To better understand this rivalry, GlobalPost selected four articles explaining the complex relationship between Saudi Arabia and Iran in the context of the United States, Syria, the Arab Spring and the recent nuclear deal with Tehran.

"Explaining the Iran-Saudi rivalry" by University of South Florida Prof. Mohsen M. Milani on CNN

Milani wrote: "Iran and Saudi Arabia are neither natural allies nor natural enemies but natural rivals who have long competed as major oil producers and self-proclaimed defenders of Shia (Shiite) and Sunni Islam, respectively. Until the Iranian revolution in 1979, their rivalry was managed and controlled by the United States, with whom they were both strategic allies.

"But after the Shah was overthrown, Saudi Arabia’s leadership became frightened by the Ayatollah Khomenei’s denunciation of the Saudi monarchy as antithetical to Islam and his ambition to export to the revolution to the Arab world. Saudi Arabia remained an ally of the United States; Iran became an implacable foe. Thereafter, the rivalry between Iran and Saudi Arabia became defined by the new US strategy – ally with Saudi Arabia to offset Iran."

Iran's Supreme Leader Ayatollah Ali Khamenei (R) meets then Saudi Crown Prince Abdullah ibn Abdel Aziz in 1997. (AFP/Getty Images)

"Rivals — Iran vs. Saudi Arabia" Q & A with Middle East scholars Christopher Boucek and Karim Sadjadpour in the Carnegie Endowment

Boucek (who died of a heart attack two months after the article was published) made this point: "The challenge is that both countries view power and influence in the region as a zero-sum game. If Iran gains, Saudi Arabia loses — and vice versa. In Saudi Arabia there is not just a fear that Iran wants a greater role in the region, there is alarm that Iran wants to control the region. Saudi Arabia often seems to view the region through sectarian lenses and wants to unite people under the sectarian umbrella of Sunnis. Riyadh therefore views the ascendency of Shias and the war in the region in zero-sum terms."

"Why the Iran Deal Scares Saudi Arabia" by Brookings Doha Center non-resident senior fellow F. Gregory Gause in The New Yorker

Gause wrote that Iran's nuclear ambitions were not the Saudis' only concern: "They have a more profound fear: that geopolitical trends in the Middle East are aligning against them, threatening both their regional stature and their domestic security. The Saudis see an Iran that is dominant in Iraq and Lebanon, holding onto its ally in Syria, and now forging a new relationship with Washington — a rival, in short, without any obstacles to regional dominance, and one further emboldened to encourage Shiite populations in the Gulf monarchies, including Saudi Arabia, to oppose their Sunni rulers."

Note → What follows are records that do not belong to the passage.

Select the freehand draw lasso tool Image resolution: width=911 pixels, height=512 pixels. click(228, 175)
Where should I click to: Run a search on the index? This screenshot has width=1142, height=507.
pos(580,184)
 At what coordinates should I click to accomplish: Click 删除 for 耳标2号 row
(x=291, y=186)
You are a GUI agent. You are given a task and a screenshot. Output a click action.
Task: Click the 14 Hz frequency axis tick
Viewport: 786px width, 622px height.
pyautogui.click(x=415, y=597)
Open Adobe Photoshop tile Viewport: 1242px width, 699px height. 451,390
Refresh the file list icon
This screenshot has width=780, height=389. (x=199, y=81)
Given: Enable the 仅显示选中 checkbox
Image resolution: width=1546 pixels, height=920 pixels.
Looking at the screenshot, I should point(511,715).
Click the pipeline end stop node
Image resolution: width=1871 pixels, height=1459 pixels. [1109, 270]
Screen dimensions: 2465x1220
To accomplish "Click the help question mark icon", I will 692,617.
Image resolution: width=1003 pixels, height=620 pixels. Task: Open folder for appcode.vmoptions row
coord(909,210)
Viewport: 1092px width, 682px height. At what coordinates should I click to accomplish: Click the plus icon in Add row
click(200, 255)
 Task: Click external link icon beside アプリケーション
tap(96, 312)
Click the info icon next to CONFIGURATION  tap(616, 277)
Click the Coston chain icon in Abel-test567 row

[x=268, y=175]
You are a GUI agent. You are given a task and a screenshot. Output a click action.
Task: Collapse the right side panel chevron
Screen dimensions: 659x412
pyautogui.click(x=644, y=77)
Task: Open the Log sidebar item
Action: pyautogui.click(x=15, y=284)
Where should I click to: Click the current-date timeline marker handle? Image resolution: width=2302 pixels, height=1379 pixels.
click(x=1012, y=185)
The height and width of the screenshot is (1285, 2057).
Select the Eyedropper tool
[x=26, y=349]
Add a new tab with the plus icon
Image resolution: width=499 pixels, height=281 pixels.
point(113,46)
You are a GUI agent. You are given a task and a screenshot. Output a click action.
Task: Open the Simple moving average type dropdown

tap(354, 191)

Iranian clerics holding up anti-Saudi King Abdullah posters during a protest in Tehran in 2011. (Atta Kenare/AFP/Getty Images)

"Iran-Saudi Arabia: A troubled affair" op-ed by Khosrow Soltani, senior journalist based in Tehran for Al Jazeera

Soltani talked about the importance of a détente between the rivals: "During the 1960s and 1970s the two countries were in a strategic alliance with considerable political, military and security interactions. The West, and the US in particular, used these two states to deter the influence of Soviet communism in the Middle East.

"The change following the Islamic Revolution in 1979 dealt a heavy blow to the interests and ambitions of the West and the US in the Middle East, and also took some allies, including Saudi Arabia, by surprise. Tehran-Riyadh relations then entered a new stage fraught with mistrust and hostility."